II. Self-Regulatory Organization's Statement of the Purpose of, and 
Statutory Basis for, the Proposed Rule Change

    In its filing with the Commission, the ISE included statements 
concerning the purpose of, and basis for, the proposed rule change and 
discussed any comments it received on the proposed rule change. The 
text of these statements may be examined at the places specified in 
Item IV below. The ISE has prepared summaries, set forth in Sections A, 
B, and C below, of the most significant aspects of such statements.

A. Self-Regulatory Organization's Statement of the Purpose of, and 
Statutory Basis for, the Proposed Rule Change

1. Purpose
    The Exchange is proposing to amend its Schedule of Fees to 
establish fees for transactions in options on the following two Premium 
Products: Mini FTSE 100 Index (``UKX'') and Mini FTSE 250 Index 
(``FTZ'').\7\ Specifically, the Exchange is proposing to adopt an 
execution fee and a comparison fee for all transactions in options on 
UKX and FTZ.\8\ The amount of the execution fee and comparison fee for 
products covered by this filing shall be $0.15 and $0.03 per contract, 
respectively, for all Public Customer Orders \9\ and Firm Proprietary 
orders. The amount of the execution fee and comparison fee for all ISE 
Market Maker transactions and all non-ISE Market Maker transactions 
shall be equal to the execution fee and comparison fee currently 
charged by the Exchange for ISE Market Maker transactions and non-ISE 
Market Maker transactions in equity options.\10\ All of the applicable 
fees covered by this filing are identical to fees charged by the 
Exchange for all other Premium Products. The Exchange believes the 
proposed rule change will further the Exchange's goal of introducing 
new products to the marketplace that are competitively priced.
---------------------------------------------------------------------------

    \7\ See Securities Exchange Act Release No. 53484 (March 14, 
2006), 71 FR 14268 (March 21, 2006) (SR-ISE-2005-25) (order 
approving the trading of options on full and reduced values of the 
FTSE 100 Index and FTSE 250 Index, including Long-Term Options).
    \8\ The Exchange represents that these fees will be only charged 
to Exchange members. Under a pilot program that is set to expire on 
July 31, 2006, these fees will also be charged to Linkage Orders (as 
defined in ISE Rule 1900).

Listed records>
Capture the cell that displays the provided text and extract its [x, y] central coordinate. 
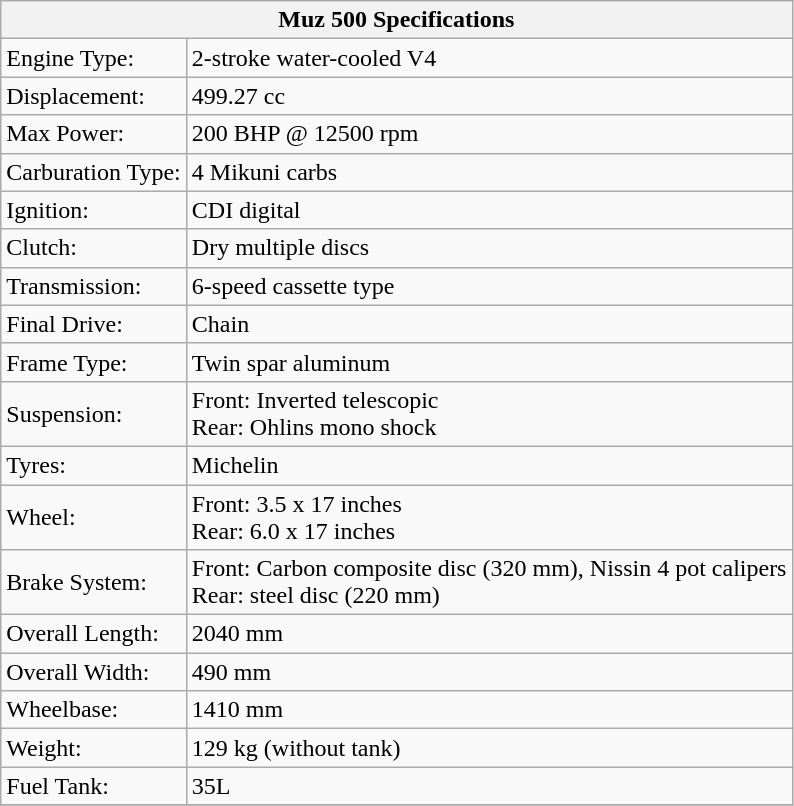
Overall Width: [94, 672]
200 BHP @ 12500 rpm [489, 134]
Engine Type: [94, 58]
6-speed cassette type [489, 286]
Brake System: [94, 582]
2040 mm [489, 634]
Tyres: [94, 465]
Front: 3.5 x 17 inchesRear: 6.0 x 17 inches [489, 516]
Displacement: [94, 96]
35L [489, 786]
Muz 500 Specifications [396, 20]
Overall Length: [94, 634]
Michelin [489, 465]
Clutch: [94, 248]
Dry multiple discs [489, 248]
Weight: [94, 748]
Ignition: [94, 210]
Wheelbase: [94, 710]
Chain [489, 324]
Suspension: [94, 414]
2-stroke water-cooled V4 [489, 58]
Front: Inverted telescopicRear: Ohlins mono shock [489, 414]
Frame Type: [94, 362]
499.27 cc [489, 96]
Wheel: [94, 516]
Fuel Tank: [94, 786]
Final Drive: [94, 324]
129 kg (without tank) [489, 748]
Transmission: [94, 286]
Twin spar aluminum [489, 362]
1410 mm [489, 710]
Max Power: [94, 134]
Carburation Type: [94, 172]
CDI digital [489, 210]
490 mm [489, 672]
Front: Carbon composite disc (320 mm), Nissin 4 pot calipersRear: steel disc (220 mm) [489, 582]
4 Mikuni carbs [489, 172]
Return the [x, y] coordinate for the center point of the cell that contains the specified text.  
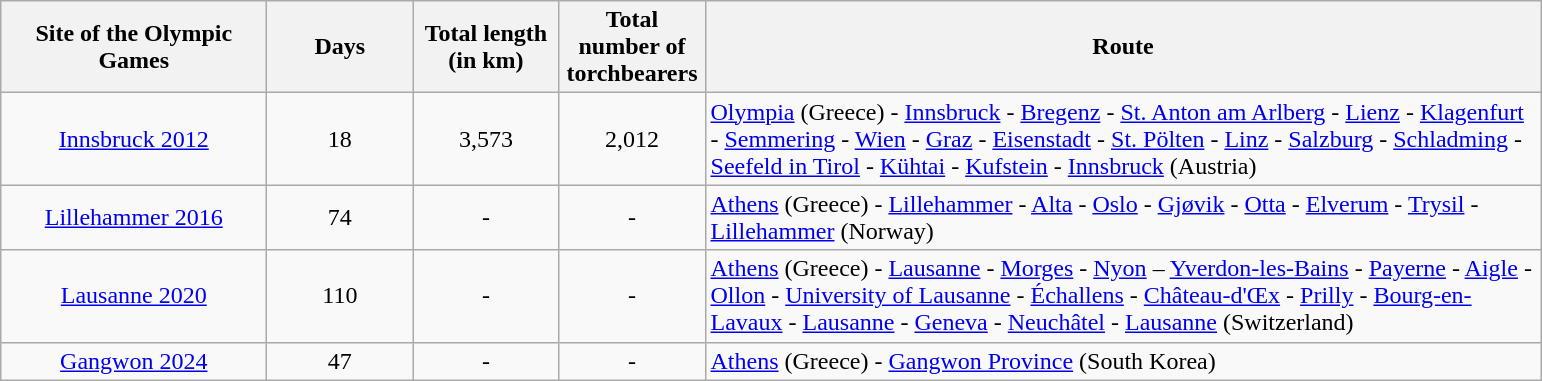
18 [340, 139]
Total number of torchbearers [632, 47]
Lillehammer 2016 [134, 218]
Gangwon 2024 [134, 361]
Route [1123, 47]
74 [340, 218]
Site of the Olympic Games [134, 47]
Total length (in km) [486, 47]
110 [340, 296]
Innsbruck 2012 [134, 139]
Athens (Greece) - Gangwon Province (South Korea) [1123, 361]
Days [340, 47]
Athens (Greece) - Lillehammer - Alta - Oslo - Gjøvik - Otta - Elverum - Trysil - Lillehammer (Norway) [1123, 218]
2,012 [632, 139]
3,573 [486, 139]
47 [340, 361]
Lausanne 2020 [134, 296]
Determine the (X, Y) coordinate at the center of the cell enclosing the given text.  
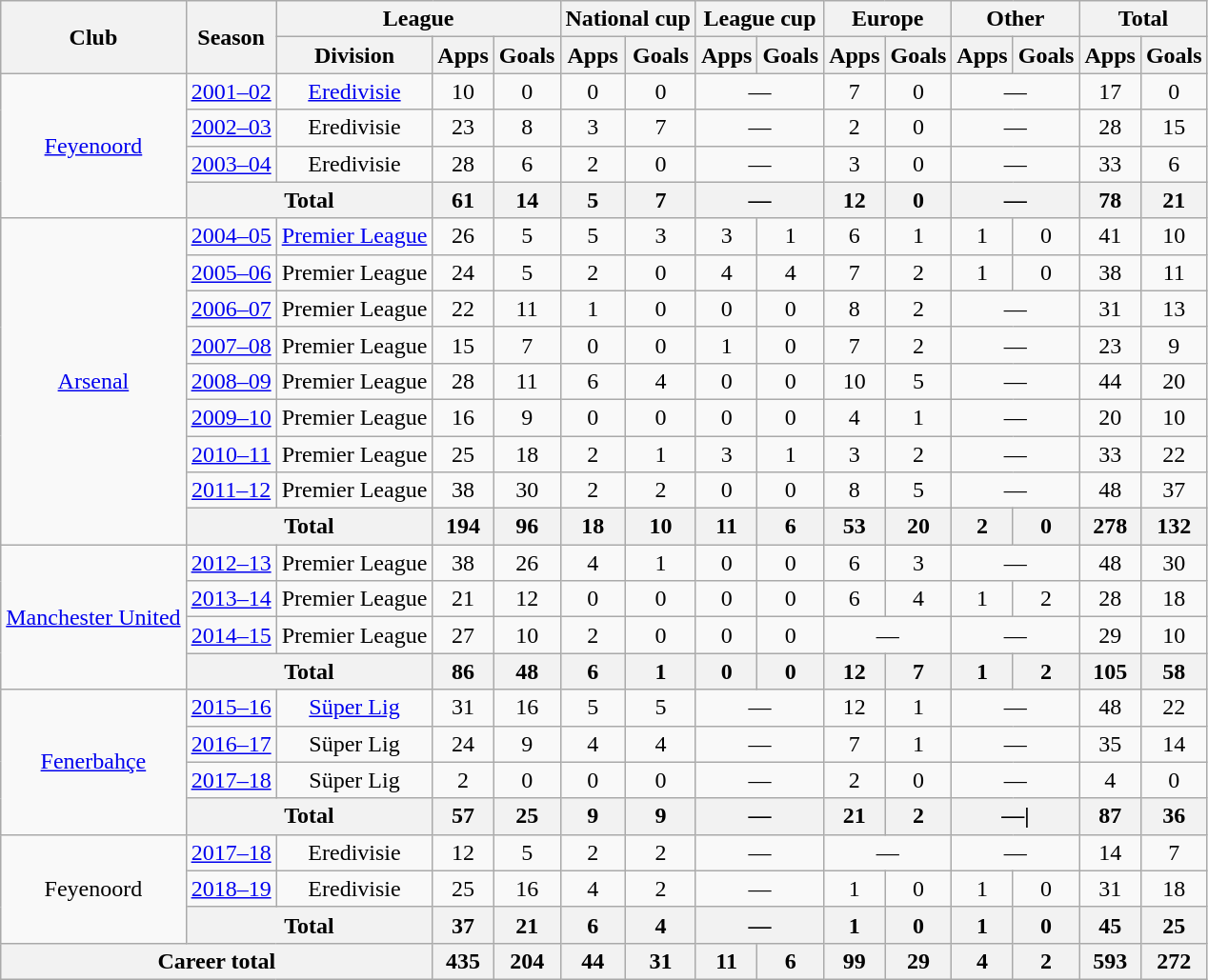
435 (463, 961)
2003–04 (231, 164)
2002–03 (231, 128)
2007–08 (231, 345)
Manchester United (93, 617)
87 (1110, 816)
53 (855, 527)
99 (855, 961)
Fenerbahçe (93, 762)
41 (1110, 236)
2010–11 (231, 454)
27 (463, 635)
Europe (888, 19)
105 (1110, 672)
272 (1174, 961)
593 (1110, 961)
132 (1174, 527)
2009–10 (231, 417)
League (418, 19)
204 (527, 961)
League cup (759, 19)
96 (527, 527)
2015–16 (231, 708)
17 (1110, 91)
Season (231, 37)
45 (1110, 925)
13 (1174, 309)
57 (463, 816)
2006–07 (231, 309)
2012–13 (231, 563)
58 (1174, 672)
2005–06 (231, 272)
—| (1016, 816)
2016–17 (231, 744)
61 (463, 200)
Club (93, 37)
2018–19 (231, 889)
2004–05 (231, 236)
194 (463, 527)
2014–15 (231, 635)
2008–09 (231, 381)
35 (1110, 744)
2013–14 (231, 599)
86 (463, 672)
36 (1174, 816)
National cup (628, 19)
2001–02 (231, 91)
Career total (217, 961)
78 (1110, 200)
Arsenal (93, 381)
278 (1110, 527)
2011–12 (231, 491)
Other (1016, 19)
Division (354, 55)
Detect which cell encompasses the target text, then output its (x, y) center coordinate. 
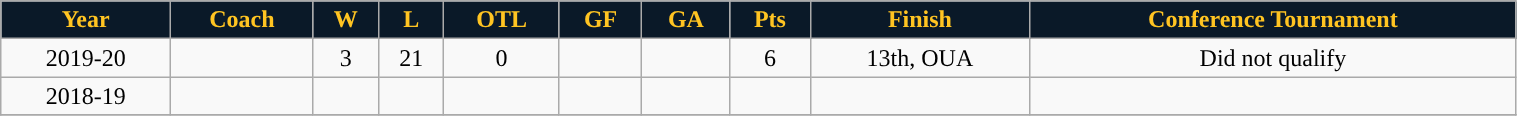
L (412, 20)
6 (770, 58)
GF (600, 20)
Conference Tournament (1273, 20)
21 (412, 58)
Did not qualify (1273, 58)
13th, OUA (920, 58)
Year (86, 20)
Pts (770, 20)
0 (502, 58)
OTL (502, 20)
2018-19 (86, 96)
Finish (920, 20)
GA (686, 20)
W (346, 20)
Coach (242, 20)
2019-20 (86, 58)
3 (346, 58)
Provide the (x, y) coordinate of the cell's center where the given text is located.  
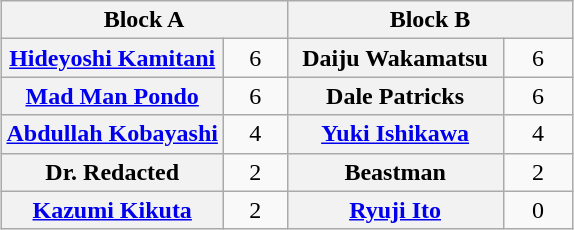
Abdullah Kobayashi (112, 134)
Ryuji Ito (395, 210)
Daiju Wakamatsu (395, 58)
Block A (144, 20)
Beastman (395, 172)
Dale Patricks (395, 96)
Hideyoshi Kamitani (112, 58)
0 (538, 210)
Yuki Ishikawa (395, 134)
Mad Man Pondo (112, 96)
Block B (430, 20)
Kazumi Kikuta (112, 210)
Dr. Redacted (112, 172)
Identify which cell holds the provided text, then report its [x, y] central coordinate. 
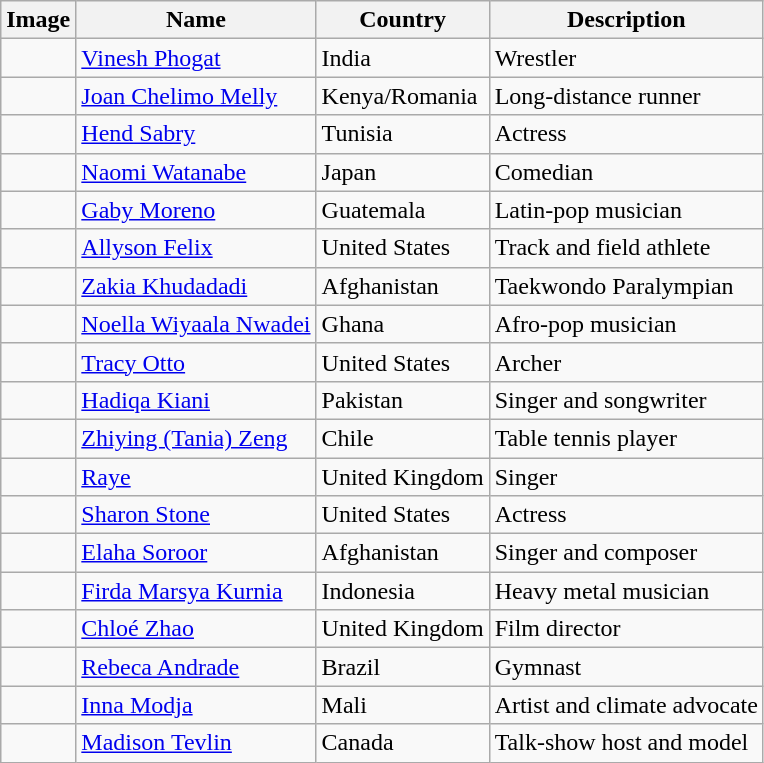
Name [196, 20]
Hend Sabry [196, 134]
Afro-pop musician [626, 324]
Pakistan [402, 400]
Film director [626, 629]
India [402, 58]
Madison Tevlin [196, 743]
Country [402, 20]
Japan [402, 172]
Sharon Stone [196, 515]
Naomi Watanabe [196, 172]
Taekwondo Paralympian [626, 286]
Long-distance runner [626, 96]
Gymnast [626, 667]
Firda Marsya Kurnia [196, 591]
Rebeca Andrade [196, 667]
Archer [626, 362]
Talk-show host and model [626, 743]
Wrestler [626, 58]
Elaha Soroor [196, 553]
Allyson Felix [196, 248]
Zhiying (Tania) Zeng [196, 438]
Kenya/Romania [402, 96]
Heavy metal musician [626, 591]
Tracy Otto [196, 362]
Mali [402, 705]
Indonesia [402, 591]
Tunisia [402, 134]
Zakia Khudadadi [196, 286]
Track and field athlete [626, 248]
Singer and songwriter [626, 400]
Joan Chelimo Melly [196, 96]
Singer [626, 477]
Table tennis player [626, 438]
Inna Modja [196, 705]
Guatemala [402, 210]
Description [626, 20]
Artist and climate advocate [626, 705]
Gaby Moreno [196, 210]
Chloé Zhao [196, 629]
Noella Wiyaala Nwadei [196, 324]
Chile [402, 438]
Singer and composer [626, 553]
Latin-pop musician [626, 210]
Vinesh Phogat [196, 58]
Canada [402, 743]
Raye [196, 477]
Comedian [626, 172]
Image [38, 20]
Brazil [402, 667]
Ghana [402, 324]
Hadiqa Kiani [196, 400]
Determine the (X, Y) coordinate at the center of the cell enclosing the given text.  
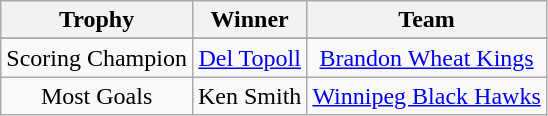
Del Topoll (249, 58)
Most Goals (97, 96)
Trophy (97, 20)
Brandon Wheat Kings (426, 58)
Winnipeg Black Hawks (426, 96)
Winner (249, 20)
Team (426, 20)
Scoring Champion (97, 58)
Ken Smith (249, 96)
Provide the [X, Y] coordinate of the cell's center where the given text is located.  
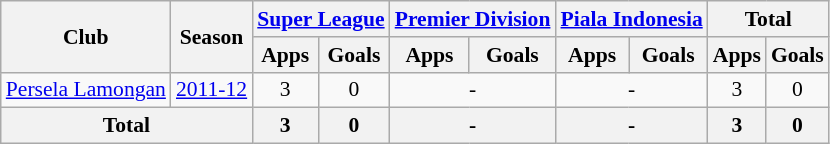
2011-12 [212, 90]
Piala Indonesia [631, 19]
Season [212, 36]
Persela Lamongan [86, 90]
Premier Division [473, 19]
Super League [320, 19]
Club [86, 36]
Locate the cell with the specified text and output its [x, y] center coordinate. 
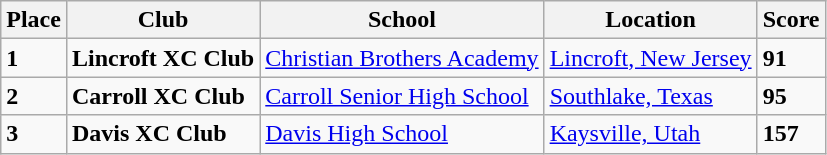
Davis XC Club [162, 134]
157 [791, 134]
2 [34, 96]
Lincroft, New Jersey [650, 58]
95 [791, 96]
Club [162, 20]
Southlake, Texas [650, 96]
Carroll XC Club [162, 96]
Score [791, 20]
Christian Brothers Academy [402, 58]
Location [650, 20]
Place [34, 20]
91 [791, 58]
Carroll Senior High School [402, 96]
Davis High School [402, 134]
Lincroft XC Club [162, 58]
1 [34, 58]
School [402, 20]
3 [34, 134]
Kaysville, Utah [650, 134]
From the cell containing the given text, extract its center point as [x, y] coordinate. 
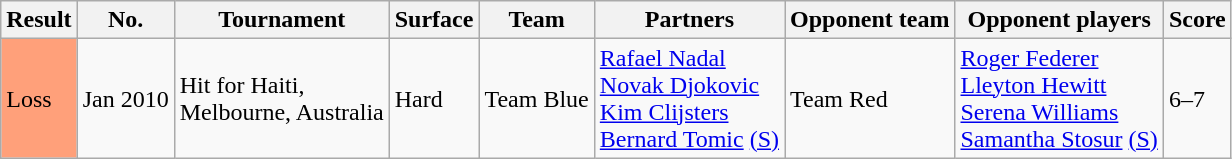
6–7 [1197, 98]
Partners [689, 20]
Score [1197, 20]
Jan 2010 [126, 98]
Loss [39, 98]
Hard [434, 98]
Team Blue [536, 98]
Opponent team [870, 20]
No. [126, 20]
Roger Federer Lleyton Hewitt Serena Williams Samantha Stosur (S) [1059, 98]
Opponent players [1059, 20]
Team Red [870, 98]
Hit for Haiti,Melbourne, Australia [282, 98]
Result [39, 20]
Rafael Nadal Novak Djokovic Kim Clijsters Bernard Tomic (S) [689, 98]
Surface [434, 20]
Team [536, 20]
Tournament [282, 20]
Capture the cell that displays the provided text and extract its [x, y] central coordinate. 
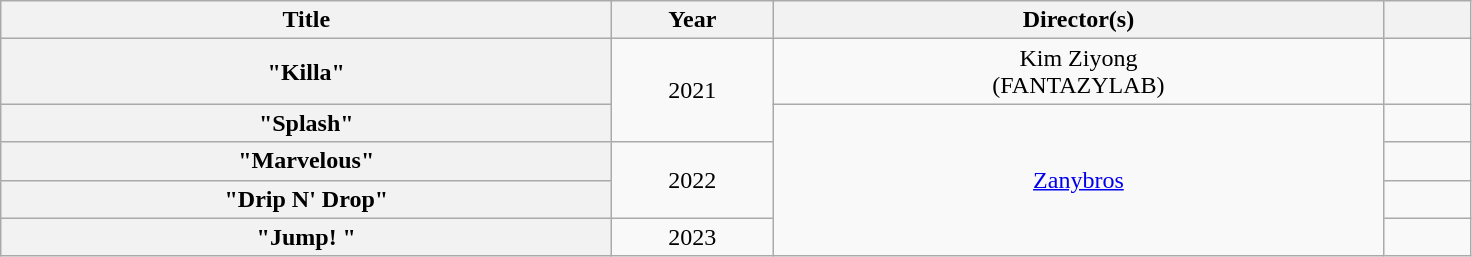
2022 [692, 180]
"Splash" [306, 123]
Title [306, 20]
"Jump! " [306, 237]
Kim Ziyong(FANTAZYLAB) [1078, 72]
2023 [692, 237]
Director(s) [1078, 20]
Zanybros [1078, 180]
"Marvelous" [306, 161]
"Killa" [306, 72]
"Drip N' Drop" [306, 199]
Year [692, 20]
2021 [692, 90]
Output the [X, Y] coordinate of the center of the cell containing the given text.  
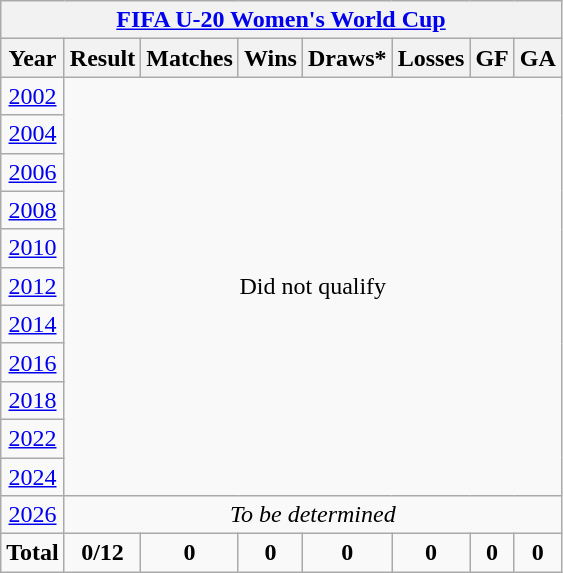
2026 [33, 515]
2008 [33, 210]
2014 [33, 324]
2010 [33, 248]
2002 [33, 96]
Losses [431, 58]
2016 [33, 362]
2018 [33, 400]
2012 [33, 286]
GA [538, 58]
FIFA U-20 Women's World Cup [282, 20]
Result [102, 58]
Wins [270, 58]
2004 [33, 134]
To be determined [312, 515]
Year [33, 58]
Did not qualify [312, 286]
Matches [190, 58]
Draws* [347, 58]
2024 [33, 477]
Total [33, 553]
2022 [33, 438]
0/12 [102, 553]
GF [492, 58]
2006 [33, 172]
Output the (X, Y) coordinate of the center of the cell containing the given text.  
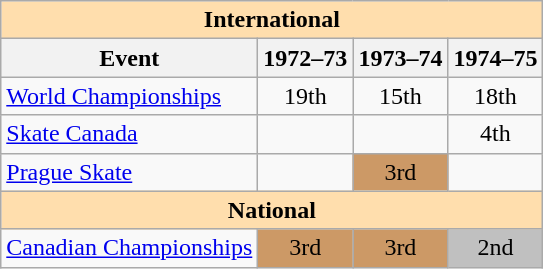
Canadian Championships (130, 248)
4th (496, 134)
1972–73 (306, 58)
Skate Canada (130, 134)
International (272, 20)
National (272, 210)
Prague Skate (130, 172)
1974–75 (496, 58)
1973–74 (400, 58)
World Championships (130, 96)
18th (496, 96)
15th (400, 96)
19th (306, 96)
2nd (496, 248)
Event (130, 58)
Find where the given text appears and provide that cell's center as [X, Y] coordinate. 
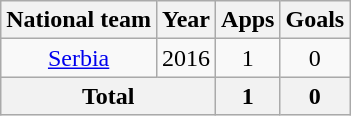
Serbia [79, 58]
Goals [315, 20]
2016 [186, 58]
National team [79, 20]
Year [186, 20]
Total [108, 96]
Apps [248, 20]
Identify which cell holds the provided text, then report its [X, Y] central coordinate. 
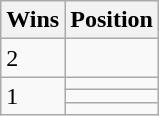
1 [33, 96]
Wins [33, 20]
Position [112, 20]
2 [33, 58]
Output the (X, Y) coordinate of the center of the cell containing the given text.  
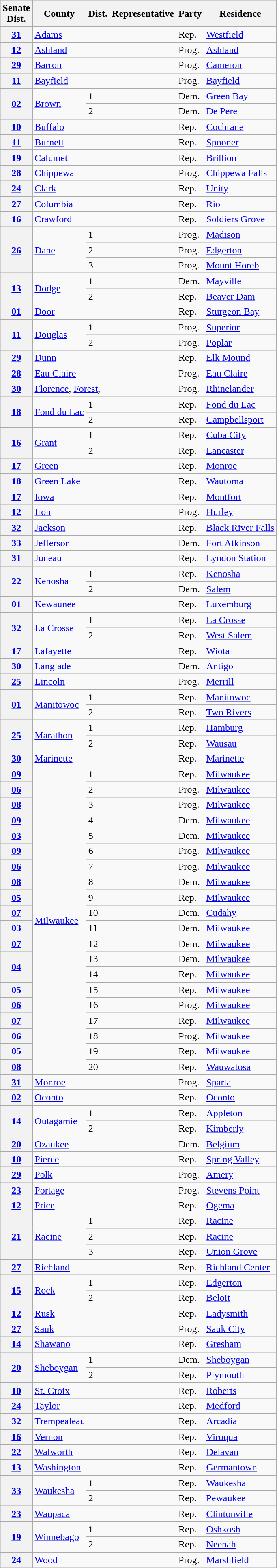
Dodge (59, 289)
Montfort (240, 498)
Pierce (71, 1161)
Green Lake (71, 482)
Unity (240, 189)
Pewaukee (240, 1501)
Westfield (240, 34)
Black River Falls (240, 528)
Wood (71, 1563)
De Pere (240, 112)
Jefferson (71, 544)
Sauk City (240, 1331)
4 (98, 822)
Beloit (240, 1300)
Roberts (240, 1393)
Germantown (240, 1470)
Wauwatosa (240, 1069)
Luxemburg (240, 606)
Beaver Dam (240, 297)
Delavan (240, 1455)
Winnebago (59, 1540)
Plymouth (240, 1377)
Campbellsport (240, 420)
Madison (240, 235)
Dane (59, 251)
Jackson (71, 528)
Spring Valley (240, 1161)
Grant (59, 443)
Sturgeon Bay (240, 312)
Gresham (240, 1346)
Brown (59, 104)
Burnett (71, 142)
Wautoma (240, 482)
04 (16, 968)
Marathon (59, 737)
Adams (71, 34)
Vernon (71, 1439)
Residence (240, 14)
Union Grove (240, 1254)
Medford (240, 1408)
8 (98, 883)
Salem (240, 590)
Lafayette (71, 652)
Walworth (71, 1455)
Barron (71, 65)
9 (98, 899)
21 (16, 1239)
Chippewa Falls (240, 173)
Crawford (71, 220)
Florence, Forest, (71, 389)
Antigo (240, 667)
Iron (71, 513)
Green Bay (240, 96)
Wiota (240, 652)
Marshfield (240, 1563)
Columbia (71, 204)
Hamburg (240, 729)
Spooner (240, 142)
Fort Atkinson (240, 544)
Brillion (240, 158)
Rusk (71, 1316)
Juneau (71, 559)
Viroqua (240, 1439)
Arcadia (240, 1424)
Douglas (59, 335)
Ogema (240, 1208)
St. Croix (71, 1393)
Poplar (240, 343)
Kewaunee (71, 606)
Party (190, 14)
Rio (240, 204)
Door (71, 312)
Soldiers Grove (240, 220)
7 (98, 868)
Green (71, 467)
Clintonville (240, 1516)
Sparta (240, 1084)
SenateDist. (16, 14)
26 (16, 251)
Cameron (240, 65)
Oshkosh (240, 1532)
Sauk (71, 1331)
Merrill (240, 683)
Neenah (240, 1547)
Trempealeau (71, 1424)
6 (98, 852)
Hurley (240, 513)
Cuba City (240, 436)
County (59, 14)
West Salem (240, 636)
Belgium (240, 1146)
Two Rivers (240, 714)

Task set>
1. Based on the ISE fee filing above the listing, decide whether each statement below agrees with it. Answer yes or no for each, and quote the deciding words.

(a) The execution fee for Public Customer Orders in options on UKX and FTZ is $0.15 per contract.
(b) The pilot program for charging these fees to Linkage Orders is set to expire on July 31, 2007.
(c) The fees will also be charged to parties who are not Exchange members.
2. Using the ISE fee filing above the listing, answer these questions, one per line:
(a) Which two Premium Products does the proposed fee change cover?
(b) What is the number of the Securities Exchange Act Release cited for the order approving trading of options on the FTSE 100 Index and FTSE 250 Index?
(c) Which ISE rule defines Linkage Orders?
3. Reproduce the part of the ISE fee filing above the listing that opens with the words containing "In its filing" and closes with "of such statements.", copying it word for word.

Results of the tasks>
1.
(a) Yes: "The amount of the execution fee and comparison fee for products covered by this filing shall be $0.15 and $0.03 per contract, respectively"
(b) No: "Under a pilot program that is set to expire on July 31, 2006"
(c) No: "these fees will be only charged to Exchange members"

2.
(a) Mini FTSE 100 Index ("UKX") and Mini FTSE 250 Index ("FTZ")
(b) Release No. 53484
(c) ISE Rule 1900

3.
In its filing with the Commission, the ISE included statements 
concerning the purpose of, and basis for, the proposed rule change and 
discussed any comments it received on the proposed rule change. The 
text of these statements may be examined at the places specified in 
Item IV below. The ISE has prepared summaries, set forth in Sections A, 
B, and C below, of the most significant aspects of such statements.